Will se detuvo y con su serena mirada examinó los rostros que le rodeaban. La multitud permanecía inmóvil bajo el sol abrasador, olvidando su odio a Suellen. Los ojos de Will se posaron un instante en Scarlett y parecieron sonreír, como para infundirle ánimo. Y Scarlett, que luchaba por no echarse a llorar, sintió efectivamente que recobraba energías. En lugar de soltar una sarta de tonterías, Will decía cosas de buen sentido, y Scarlett había encontrado siempre consuelo y fortaleza en el buen sentido.

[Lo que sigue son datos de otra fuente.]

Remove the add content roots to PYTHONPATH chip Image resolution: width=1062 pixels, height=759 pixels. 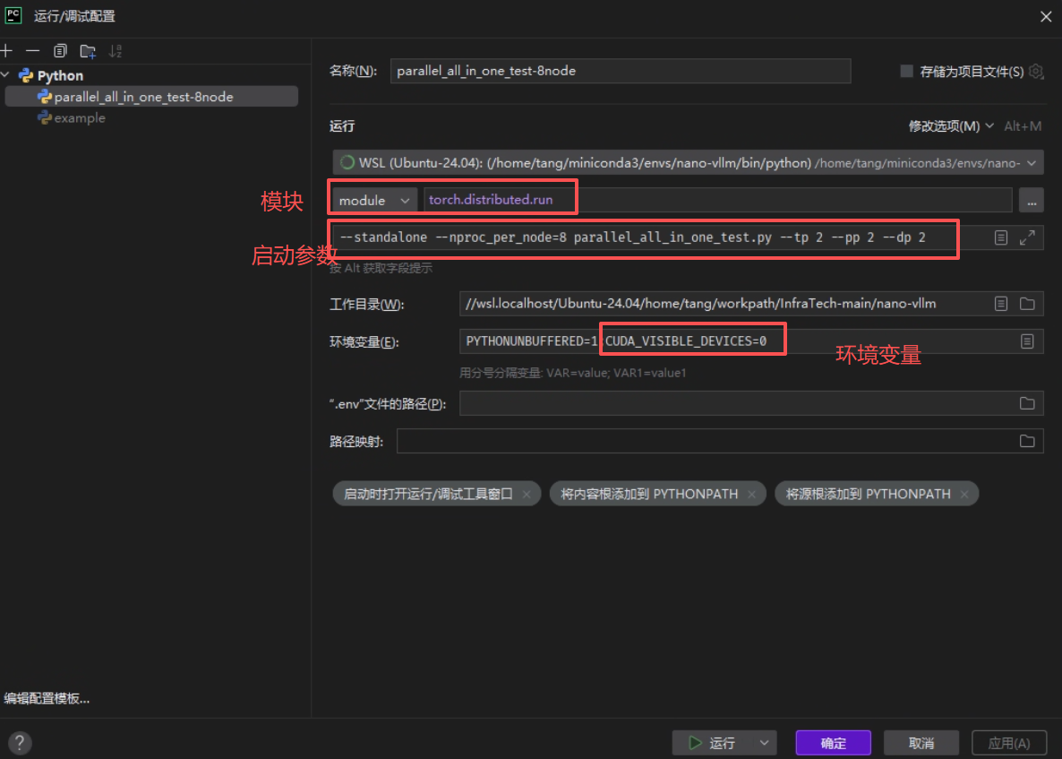coord(752,495)
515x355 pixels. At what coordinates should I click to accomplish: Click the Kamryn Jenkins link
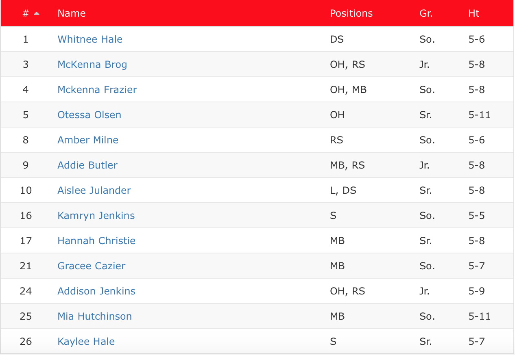pos(96,216)
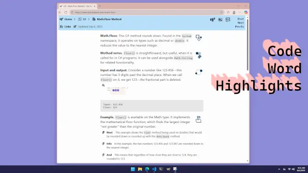The height and width of the screenshot is (173, 308).
Task: Click the blocks icon in page header
Action: point(213,19)
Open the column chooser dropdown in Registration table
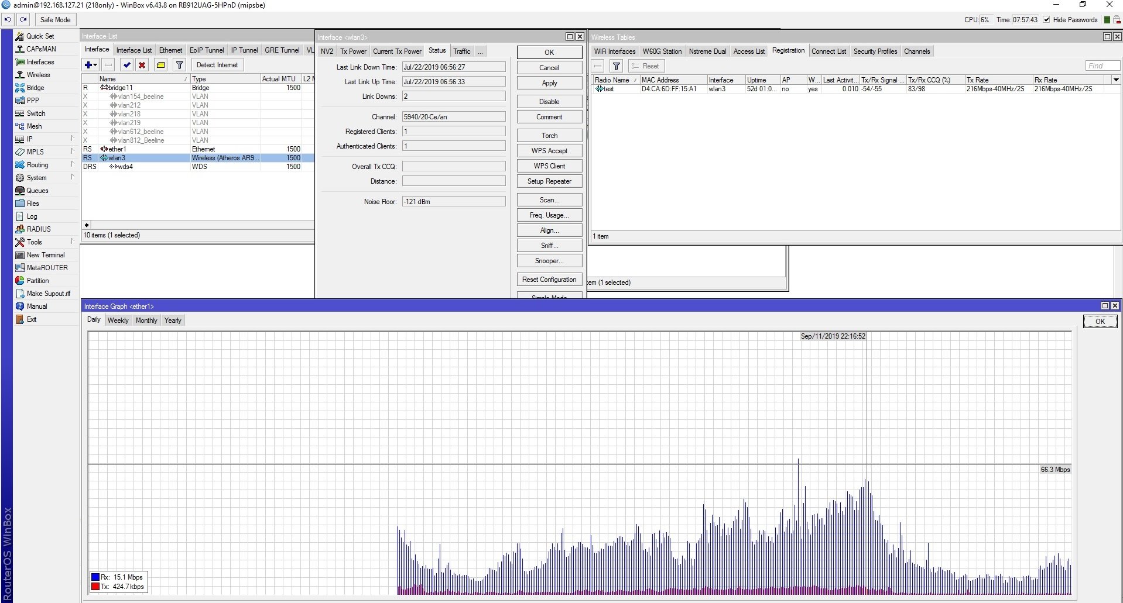 pos(1116,80)
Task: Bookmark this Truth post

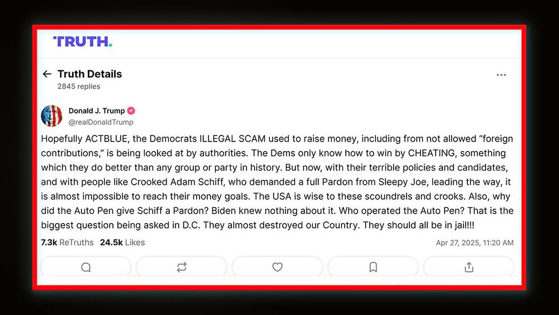Action: click(x=373, y=267)
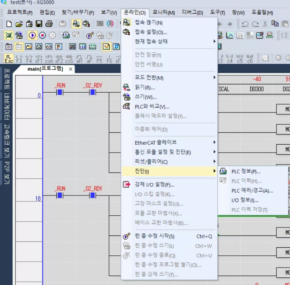
Task: Close the main[프로그램] tab
Action: point(71,69)
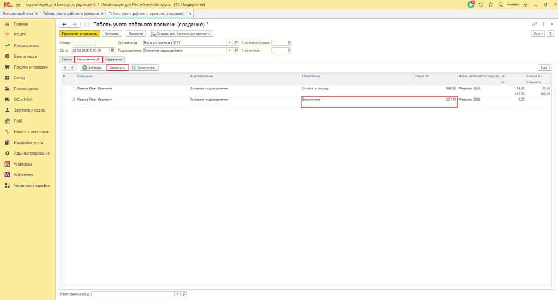Open the Wildberries section in sidebar
The height and width of the screenshot is (300, 558).
tap(23, 175)
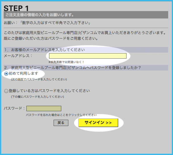The height and width of the screenshot is (155, 173).
Task: Click the メールアドレス input field
Action: pyautogui.click(x=88, y=56)
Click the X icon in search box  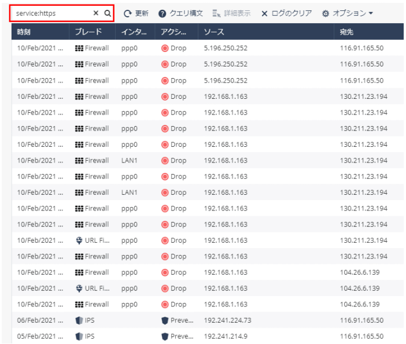96,13

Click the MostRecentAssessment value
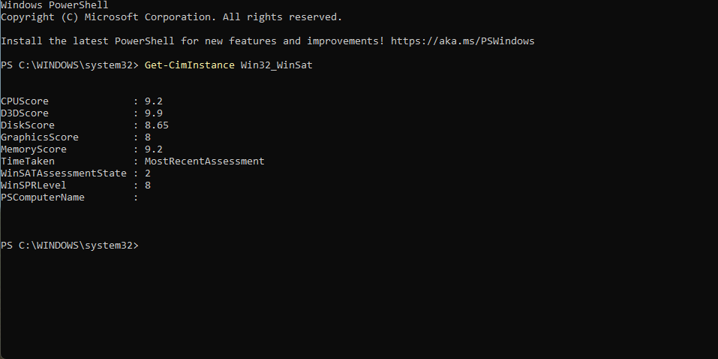[204, 161]
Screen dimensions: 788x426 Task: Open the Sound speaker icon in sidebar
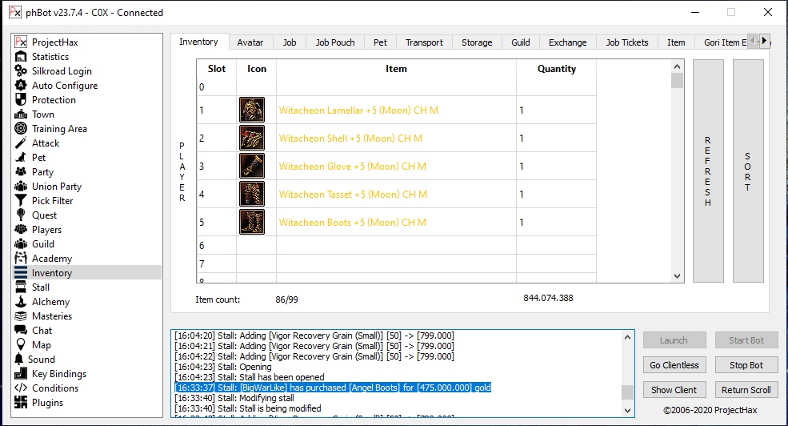tap(19, 360)
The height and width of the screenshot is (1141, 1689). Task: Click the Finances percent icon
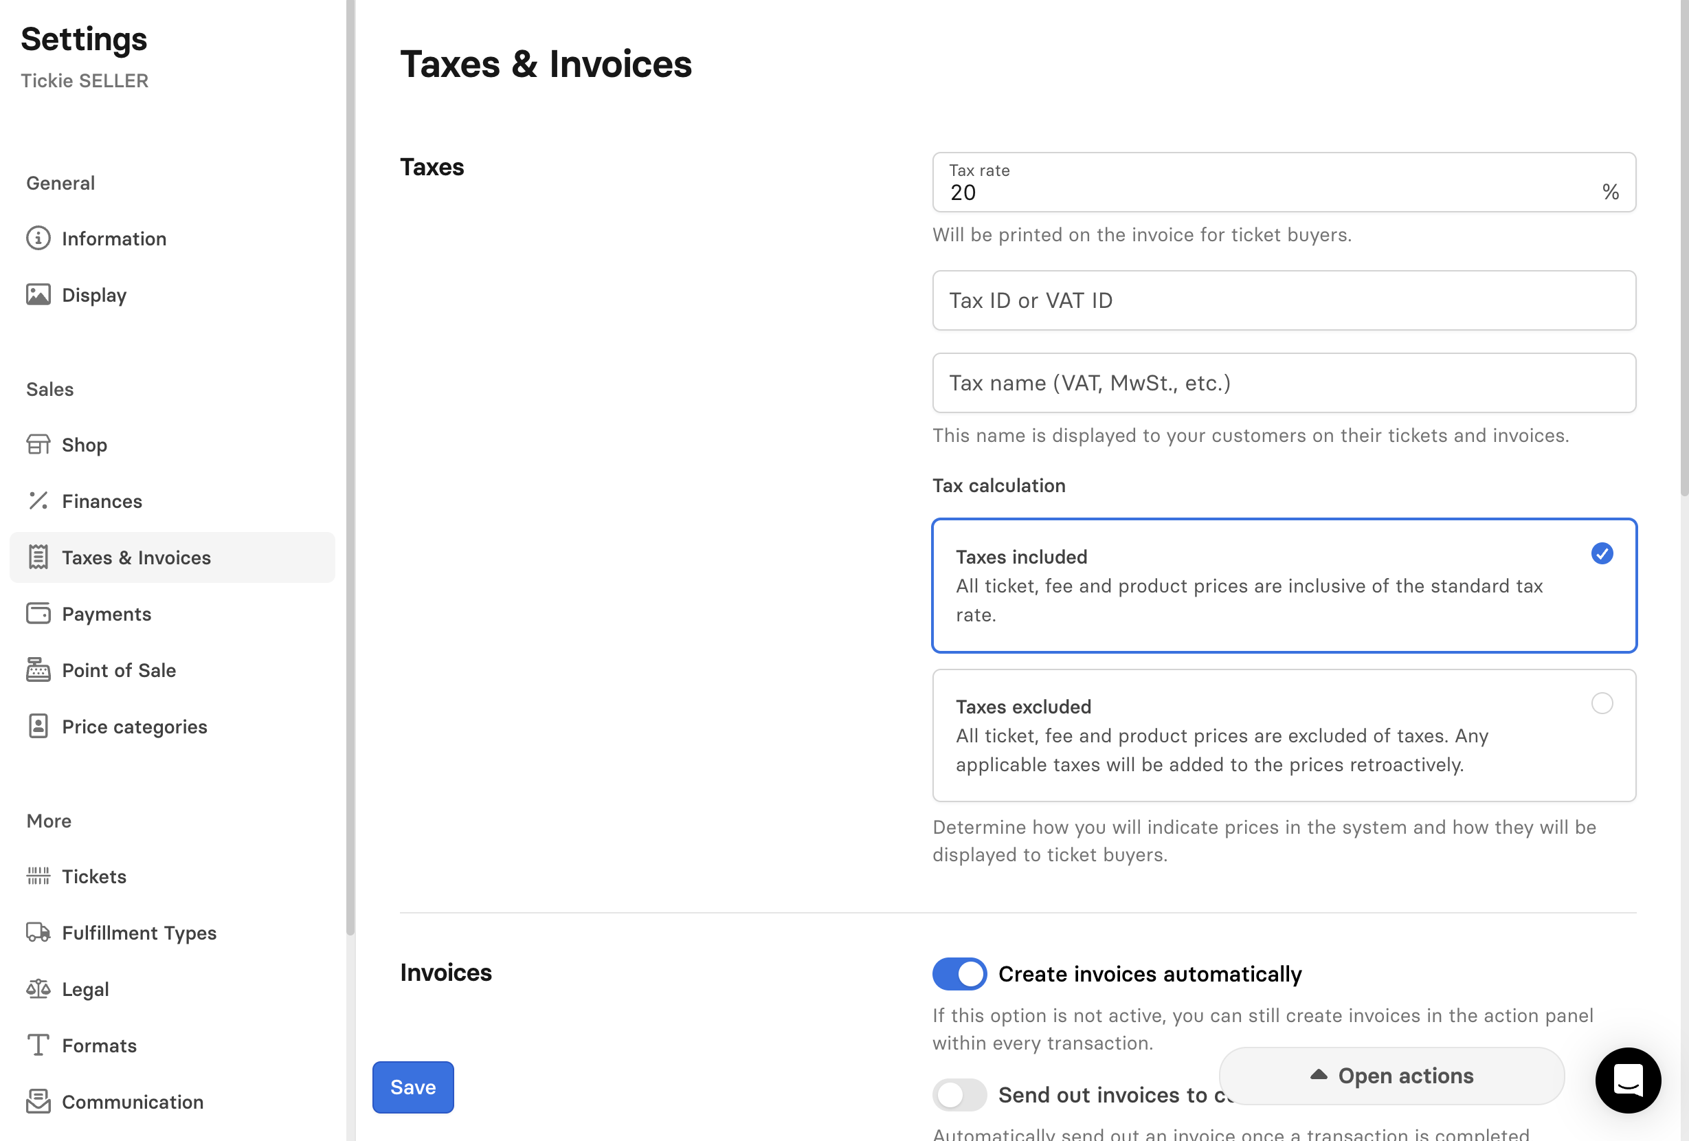(x=38, y=501)
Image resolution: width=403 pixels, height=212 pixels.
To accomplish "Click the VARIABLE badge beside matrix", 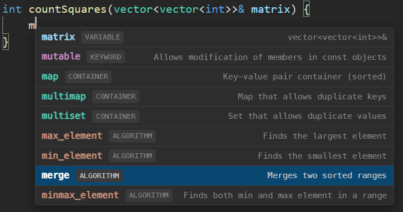I will [x=103, y=37].
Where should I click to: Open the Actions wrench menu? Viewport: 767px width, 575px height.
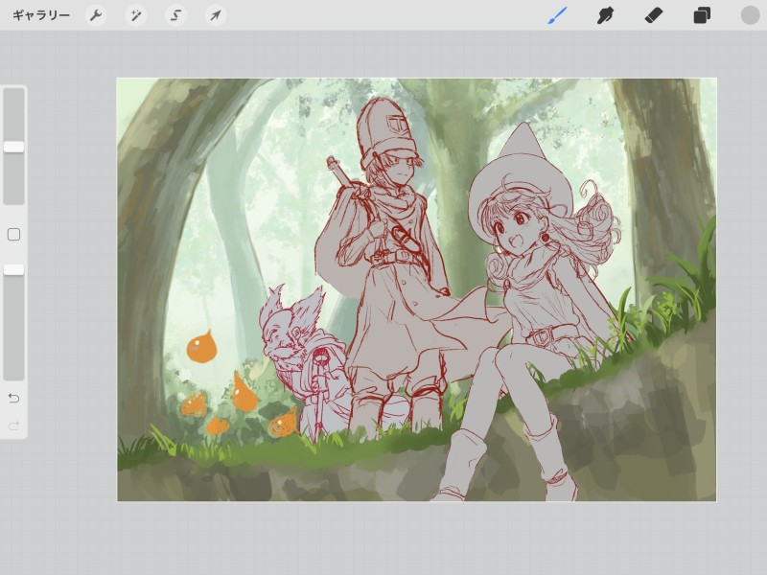click(96, 15)
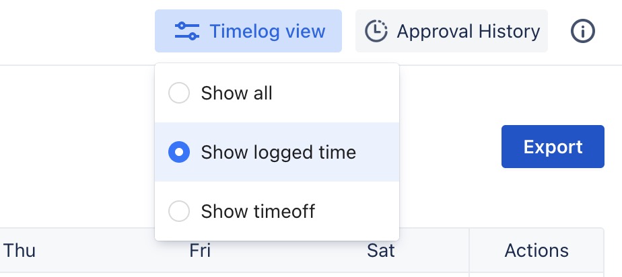Viewport: 622px width, 277px height.
Task: Click the Actions column header
Action: (537, 251)
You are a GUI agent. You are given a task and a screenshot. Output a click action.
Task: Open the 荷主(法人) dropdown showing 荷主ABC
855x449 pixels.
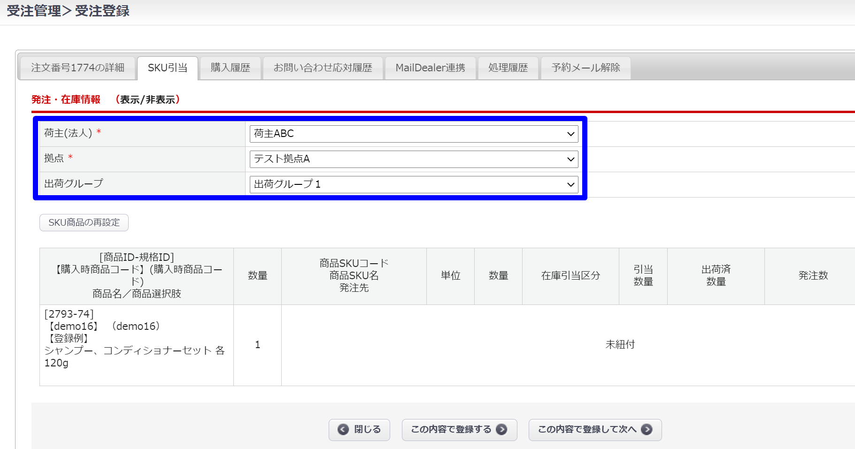point(414,134)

—No quisiera que tuvierais de él una opinión inferior a la que merecía, aunque acabara dejándose abatir. Todos nosotros estamos expuestos a lo mismo. Estamos sujetos a las mismas flaquezas y a los mismos extravíos. Nada visible tiene poder sobre nosotros, ni los yanquis, ni los
carpetbaggers,
ni la vida dura, ni los impuestos crecidos, ni siquiera la falta de alimento. Pero en un abrir y cerrar de ojos podemos ser barridos por esa debilidad que en nosotros mismos reside. No siempre ocurre esto con ocasión de la muerte de algún ser querido como le ha pasado al señor O'Hara. Cada uno reacciona a su modo. Y quiero deciros esto: las personas que son ya incapaces de reaccionar, aquellos en los que ese resorte se ha roto, hacen mejor en morir. En los tiempos que corren no hay sitio para ellos en este mundo. Son más felices en la tumba... He aquí por qué yo os diría a todos que no os afligierais por el señor O'Hara. Al llegar Sherman y al fallecer la señora O'Hara era cuando había que afligirse. Ahora, que va a encontrarse con la que amaba, no veo razón alguna para sentir dolor, a menos de ser muy egoístas, y esto os lo digo yo, yo que le quería como a un padre... Si esto no os llega a lo más hondo, es inútil pronunciar más discursos. Los miembros de la familia se sienten demasiado apenados para escuchar nada más y no sería cortés por nuestra parte continuar.